Tasks to perform:
A - Where did Patrick Brammall train, according to the article about him?
B - Revise the article about Patrick Brammall from "The Australian actor, best" up to and including "vulnerability look effortless.", swapping "rescue dog" for "stray cat".

Patrick Brammall: How the Colin from Accounts Star and Real-Life Partner Harriet Dyer Became TV’s Most Charming Couple
There is a particular kind of actor who sneaks up on you. Not the one who arrives with a blockbuster trailer and a magazine cover blitz, but the one who shows up in something warm and well-written, makes you laugh until your ribs ache, and then quietly takes up permanent residence in your brain. Patrick Brammall is that actor. And if you have not yet fallen under his spell, it is only a matter of time.
The Australian actor, best known for co-creating and starring in the critically adored comedy Colin from Accounts alongside his real-life wife Harriet Dyer, has been building one of the most interesting careers in television for over a decade. But it is the last couple of years that have truly shifted him from “that funny Australian guy” to “wait, who IS he and why am I watching everything he has ever been in?” The answer, as it turns out, involves a rescue dog, a love story that started on set, and an almost supernatural ability to make vulnerability look effortless.
From Australian TV Staple to International Sensation
Before Colin from Accounts turned him into an international talking point, Patrick Brammall had already established himself as one of the most versatile actors working in Australian television. Born in 1976, Brammall trained at the National Institute of Dramatic Art (NIDA), the same prestigious Sydney institution that produced Cate Blanchett, Mel Gibson, and Baz Luhrmann. His early career was a masterclass in range: he could do brooding drama in Glitch, the ABC series where he played a small-town cop dealing with the inexplicable return of the dead, and then pivot to razor-sharp comedy in Upper Middle Bogan, where his impeccable timing made him a standout in an already stacked ensemble.

Data:
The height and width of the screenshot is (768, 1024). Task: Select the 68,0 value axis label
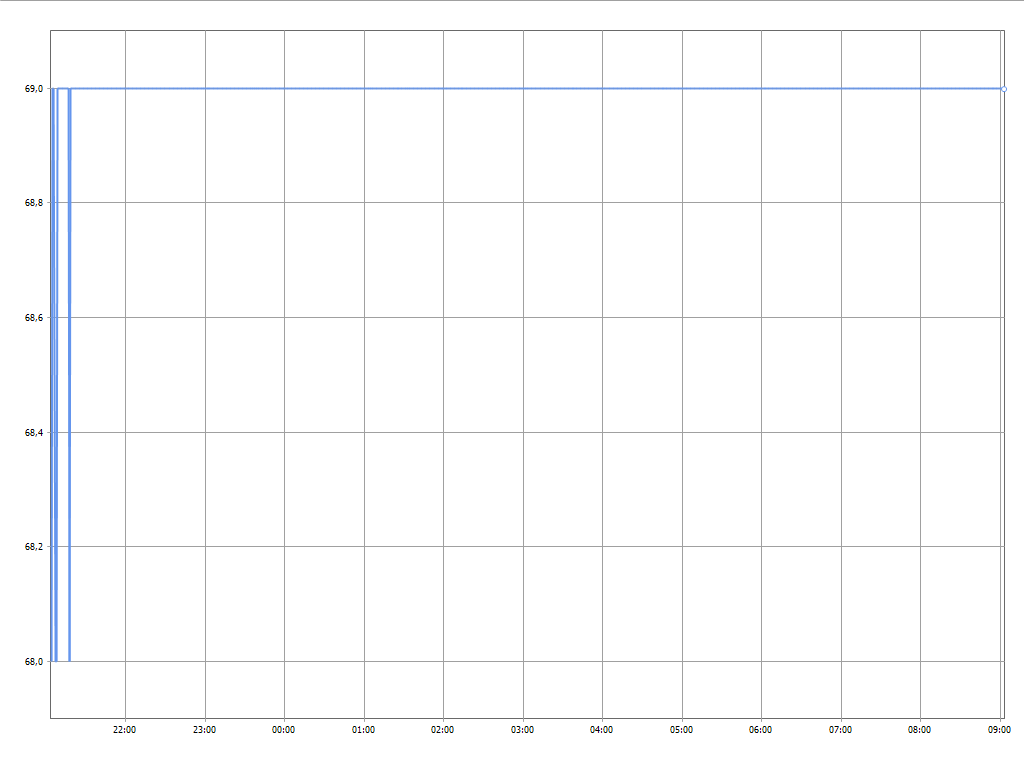click(x=35, y=662)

Worked solutions:
A - At the National Institute of Dramatic Art (NIDA) in Sydney.

B -
The Australian actor, best known for co-creating and starring in the critically adored comedy Colin from Accounts alongside his real-life wife Harriet Dyer, has been building one of the most interesting careers in television for over a decade. But it is the last couple of years that have truly shifted him from “that funny Australian guy” to “wait, who IS he and why am I watching everything he has ever been in?” The answer, as it turns out, involves a stray cat, a love story that started on set, and an almost supernatural ability to make vulnerability look effortless.